According to the sources who spoke to CNBC Awaaz, the government is planning to sell up to 20 per cent stake in five public sector banks (PSBs) namely, UCO Bank, Bank of Maharashtra, Central Bank of India, Punjab & Sind Bank, and Indian Overseas Bank (IOC), over the next six months. The stake sales will be executed through Qualified Institutional Placement (QIP) and Offer for Sale (OFS) routes.
For instance, in the case of UCO Bank, Centre is targeting to raise Rs 2,500 crore by selling up to 10 per cent stake. The funds that will be raised by selling stakes in the PSBs will be used to meet the capital and operational requirements of the respective banks.

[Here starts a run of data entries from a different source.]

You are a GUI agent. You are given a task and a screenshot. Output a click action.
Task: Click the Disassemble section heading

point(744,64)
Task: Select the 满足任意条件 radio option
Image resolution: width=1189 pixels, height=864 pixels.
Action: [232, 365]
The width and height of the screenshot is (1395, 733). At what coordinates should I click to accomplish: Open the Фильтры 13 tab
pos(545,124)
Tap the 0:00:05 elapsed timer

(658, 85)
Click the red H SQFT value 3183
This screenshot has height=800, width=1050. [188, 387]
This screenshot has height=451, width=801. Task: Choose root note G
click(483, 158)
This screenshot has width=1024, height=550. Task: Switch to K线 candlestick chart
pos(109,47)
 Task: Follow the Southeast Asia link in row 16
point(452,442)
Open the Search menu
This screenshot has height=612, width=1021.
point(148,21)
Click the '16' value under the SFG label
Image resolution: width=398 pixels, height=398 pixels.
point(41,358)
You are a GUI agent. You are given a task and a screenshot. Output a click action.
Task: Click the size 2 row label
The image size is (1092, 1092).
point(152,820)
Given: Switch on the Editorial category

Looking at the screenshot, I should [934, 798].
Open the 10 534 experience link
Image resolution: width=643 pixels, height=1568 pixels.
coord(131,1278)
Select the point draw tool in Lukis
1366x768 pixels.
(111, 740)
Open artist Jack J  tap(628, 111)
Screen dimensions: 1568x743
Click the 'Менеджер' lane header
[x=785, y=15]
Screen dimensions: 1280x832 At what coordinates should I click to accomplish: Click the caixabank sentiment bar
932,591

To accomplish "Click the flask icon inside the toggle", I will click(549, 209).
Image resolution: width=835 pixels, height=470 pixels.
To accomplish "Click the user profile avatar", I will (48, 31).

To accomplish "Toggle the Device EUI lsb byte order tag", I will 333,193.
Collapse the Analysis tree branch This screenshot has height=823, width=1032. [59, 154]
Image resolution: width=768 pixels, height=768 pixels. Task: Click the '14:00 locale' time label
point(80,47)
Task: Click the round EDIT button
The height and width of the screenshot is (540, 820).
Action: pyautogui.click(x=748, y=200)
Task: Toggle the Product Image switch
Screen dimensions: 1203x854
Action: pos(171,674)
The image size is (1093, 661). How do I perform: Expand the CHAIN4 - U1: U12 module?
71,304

This move is part of the government’s strategy to strengthen the balance sheets of state-owned banks while also reducing its direct ownership.
Earlier, Finance Minister Nirmala Sitharaman in her 2021-22 Budget speech had also announced the government’s intention to take up privatisation of two PSBs, besides IDBI Bank.
As of end-September, the Indian government owns more than 93 per cent in Central Bank of India, 96.4 per cent in Indian Overseas Bank, 95.4 per cent in UCO Bank and 98.3 per cent in Punjab and Sind Bank, according to data on the BSE’s website.
Per the Securities and Exchange Board of India (SEBI), listed companies are required to maintain a 25 per cent public shareholding, however it has exempted government-owned firms from meeting these norms till August 2026.